START ENTRIES SUPPLIED

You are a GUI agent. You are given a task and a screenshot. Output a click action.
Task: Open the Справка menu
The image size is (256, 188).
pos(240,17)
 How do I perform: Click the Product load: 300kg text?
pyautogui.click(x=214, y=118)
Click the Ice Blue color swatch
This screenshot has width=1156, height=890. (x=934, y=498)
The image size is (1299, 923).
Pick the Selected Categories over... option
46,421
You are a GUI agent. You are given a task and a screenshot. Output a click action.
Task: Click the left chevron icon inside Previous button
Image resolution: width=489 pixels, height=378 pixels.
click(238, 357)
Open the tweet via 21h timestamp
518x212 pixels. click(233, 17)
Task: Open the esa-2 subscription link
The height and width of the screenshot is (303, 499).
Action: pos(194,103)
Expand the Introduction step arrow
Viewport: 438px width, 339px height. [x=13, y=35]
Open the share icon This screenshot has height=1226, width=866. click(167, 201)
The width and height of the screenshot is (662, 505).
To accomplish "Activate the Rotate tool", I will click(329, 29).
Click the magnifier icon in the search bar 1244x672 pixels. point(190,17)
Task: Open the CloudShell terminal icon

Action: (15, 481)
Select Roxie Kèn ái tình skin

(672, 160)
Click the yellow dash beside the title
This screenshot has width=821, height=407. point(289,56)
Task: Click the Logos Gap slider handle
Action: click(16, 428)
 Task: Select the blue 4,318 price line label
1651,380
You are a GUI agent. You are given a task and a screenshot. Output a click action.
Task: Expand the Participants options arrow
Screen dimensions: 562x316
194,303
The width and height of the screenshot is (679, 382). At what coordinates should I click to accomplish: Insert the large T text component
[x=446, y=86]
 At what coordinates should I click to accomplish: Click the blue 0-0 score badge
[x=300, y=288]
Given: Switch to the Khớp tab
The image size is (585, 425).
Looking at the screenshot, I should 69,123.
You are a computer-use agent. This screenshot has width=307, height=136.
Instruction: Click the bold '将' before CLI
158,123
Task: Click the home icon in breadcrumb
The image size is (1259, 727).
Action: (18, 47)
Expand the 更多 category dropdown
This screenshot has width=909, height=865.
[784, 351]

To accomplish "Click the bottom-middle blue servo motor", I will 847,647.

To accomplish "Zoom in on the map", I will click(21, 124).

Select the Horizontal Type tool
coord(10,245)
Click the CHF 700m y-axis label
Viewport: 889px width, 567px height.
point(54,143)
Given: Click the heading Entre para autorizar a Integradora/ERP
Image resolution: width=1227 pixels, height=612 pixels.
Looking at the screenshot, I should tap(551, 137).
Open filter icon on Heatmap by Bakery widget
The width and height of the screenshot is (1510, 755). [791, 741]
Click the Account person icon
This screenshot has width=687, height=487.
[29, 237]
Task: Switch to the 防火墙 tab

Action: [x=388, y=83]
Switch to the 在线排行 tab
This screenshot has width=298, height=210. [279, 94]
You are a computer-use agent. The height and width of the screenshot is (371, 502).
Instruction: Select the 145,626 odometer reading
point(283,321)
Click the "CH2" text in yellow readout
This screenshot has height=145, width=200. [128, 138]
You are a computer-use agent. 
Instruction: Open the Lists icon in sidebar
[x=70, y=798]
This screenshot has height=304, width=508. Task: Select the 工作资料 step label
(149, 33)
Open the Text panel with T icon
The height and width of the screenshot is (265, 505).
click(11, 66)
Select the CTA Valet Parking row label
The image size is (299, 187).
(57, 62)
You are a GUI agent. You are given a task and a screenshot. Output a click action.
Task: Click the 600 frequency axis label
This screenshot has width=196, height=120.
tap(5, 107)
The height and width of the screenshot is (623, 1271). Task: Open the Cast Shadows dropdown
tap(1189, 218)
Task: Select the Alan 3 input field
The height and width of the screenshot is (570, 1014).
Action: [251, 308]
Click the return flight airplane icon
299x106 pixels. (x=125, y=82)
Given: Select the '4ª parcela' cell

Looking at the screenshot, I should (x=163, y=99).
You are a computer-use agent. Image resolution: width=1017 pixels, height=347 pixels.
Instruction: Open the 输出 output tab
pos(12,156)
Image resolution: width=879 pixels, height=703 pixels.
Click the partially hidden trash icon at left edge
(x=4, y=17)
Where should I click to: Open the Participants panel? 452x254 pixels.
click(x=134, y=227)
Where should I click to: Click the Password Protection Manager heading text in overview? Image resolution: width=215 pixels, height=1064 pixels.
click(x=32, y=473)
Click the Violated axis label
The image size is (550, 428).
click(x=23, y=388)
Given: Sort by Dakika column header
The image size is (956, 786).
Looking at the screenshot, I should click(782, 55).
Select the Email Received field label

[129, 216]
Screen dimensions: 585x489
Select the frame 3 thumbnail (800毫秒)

END ENTRIES SUPPLIED

■ WHAT TO WORK ON ■
Output each record exactly, leaving nothing out.

■ PROBLEM SOLUTION ■
You are a GUI agent. You are given a task and a screenshot. Output a click action.
Task: Open the Справка menu
The image size is (256, 188).
pos(240,17)
 How do I perform: Click the Product load: 300kg text?
pyautogui.click(x=214, y=118)
Click the Ice Blue color swatch
This screenshot has width=1156, height=890. (x=934, y=498)
The image size is (1299, 923).
Pick the Selected Categories over... option
46,421
You are a GUI agent. You are given a task and a screenshot. Output a click action.
Task: Click the left chevron icon inside Previous button
Image resolution: width=489 pixels, height=378 pixels.
click(238, 357)
Open the tweet via 21h timestamp
518x212 pixels. click(233, 17)
Task: Open the esa-2 subscription link
The height and width of the screenshot is (303, 499).
Action: pos(194,103)
Expand the Introduction step arrow
Viewport: 438px width, 339px height. [x=13, y=35]
Open the share icon This screenshot has height=1226, width=866. click(167, 201)
The width and height of the screenshot is (662, 505).
To accomplish "Activate the Rotate tool", I will click(329, 29).
Click the magnifier icon in the search bar 1244x672 pixels. point(190,17)
Task: Open the CloudShell terminal icon

Action: (15, 481)
Select Roxie Kèn ái tình skin

(672, 160)
Click the yellow dash beside the title
This screenshot has width=821, height=407. point(289,56)
Task: Click the Logos Gap slider handle
Action: click(16, 428)
 Task: Select the blue 4,318 price line label
1651,380
You are a GUI agent. You are given a task and a screenshot. Output a click action.
Task: Expand the Participants options arrow
Screen dimensions: 562x316
194,303
The width and height of the screenshot is (679, 382). At what coordinates should I click to accomplish: Insert the large T text component
[x=446, y=86]
 At what coordinates should I click to accomplish: Click the blue 0-0 score badge
[x=300, y=288]
Given: Switch to the Khớp tab
The image size is (585, 425).
Looking at the screenshot, I should 69,123.
You are a computer-use agent. This screenshot has width=307, height=136.
Instruction: Click the bold '将' before CLI
158,123
Task: Click the home icon in breadcrumb
The image size is (1259, 727).
Action: (18, 47)
Expand the 更多 category dropdown
This screenshot has width=909, height=865.
[784, 351]

To accomplish "Click the bottom-middle blue servo motor", I will 847,647.

To accomplish "Zoom in on the map", I will click(21, 124).

Select the Horizontal Type tool
coord(10,245)
Click the CHF 700m y-axis label
Viewport: 889px width, 567px height.
point(54,143)
Given: Click the heading Entre para autorizar a Integradora/ERP
Image resolution: width=1227 pixels, height=612 pixels.
Looking at the screenshot, I should tap(551, 137).
Open filter icon on Heatmap by Bakery widget
The width and height of the screenshot is (1510, 755). [791, 741]
Click the Account person icon
This screenshot has width=687, height=487.
[29, 237]
Task: Switch to the 防火墙 tab

Action: [x=388, y=83]
Switch to the 在线排行 tab
This screenshot has width=298, height=210. [279, 94]
You are a computer-use agent. The height and width of the screenshot is (371, 502).
Instruction: Select the 145,626 odometer reading
point(283,321)
Click the "CH2" text in yellow readout
This screenshot has height=145, width=200. [128, 138]
You are a computer-use agent. 
Instruction: Open the Lists icon in sidebar
[x=70, y=798]
This screenshot has height=304, width=508. Task: Select the 工作资料 step label
(149, 33)
Open the Text panel with T icon
The height and width of the screenshot is (265, 505).
click(11, 66)
Select the CTA Valet Parking row label
The image size is (299, 187).
(57, 62)
You are a GUI agent. You are given a task and a screenshot. Output a click action.
Task: Click the 600 frequency axis label
This screenshot has width=196, height=120.
tap(5, 107)
The height and width of the screenshot is (623, 1271). Task: Open the Cast Shadows dropdown
tap(1189, 218)
Task: Select the Alan 3 input field
The height and width of the screenshot is (570, 1014).
Action: [251, 308]
Click the return flight airplane icon
299x106 pixels. (x=125, y=82)
Given: Select the '4ª parcela' cell

Looking at the screenshot, I should (x=163, y=99).
You are a computer-use agent. Image resolution: width=1017 pixels, height=347 pixels.
Instruction: Open the 输出 output tab
pos(12,156)
Image resolution: width=879 pixels, height=703 pixels.
Click the partially hidden trash icon at left edge
(x=4, y=17)
Where should I click to: Open the Participants panel? 452x254 pixels.
click(x=134, y=227)
Where should I click to: Click the Password Protection Manager heading text in overview? Image resolution: width=215 pixels, height=1064 pixels.
click(x=32, y=473)
Click the Violated axis label
The image size is (550, 428).
click(x=23, y=388)
Given: Sort by Dakika column header
The image size is (956, 786).
Looking at the screenshot, I should click(782, 55).
Select the Email Received field label

[129, 216]
Screen dimensions: 585x489
Select the frame 3 thumbnail (800毫秒)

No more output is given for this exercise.